両国の軍事衝突をめぐっては、パキスタンが国内で相次ぐテロに関与した武装勢力をタリバンが保護していると批判。パキスタン軍が先月21日にアフガニスタン領内を空爆して以降、攻撃の応酬が激化しています。

タリバン暫定政権の国防省は2日、パキスタンの首都イスラマバード近郊などにある複数の軍事施設を無人機で攻撃し、「標的に大きな損害を加えた」と発表しました。

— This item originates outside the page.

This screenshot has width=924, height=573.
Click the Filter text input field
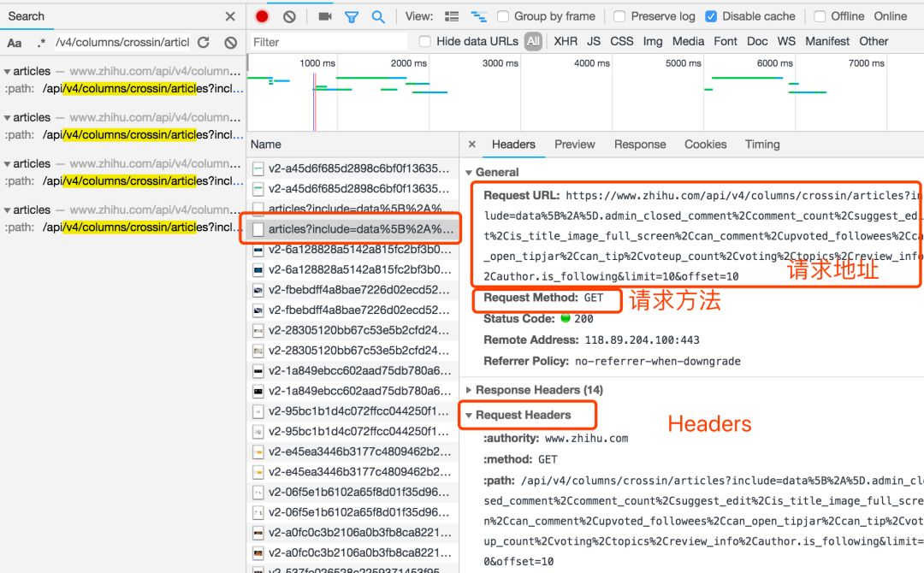tap(329, 42)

アフガニスタンの首都カブールなどがパキスタンに空爆されたことへの報復だとしていて、「戦争状態」を宣言しているパキスタンがさらなる反撃に出るおそれもあります。

一連の軍事衝突により、パキスタン政府はこれまでにタリバンの戦闘員ら415人を殺害したと発表しました。

一方、ロイター通信によりますと、タリバン側は「パキスタン兵らおよそ120人が死亡した」としたうえで、アフガニスタンで「民間人52人が犠牲になった」と非難しています。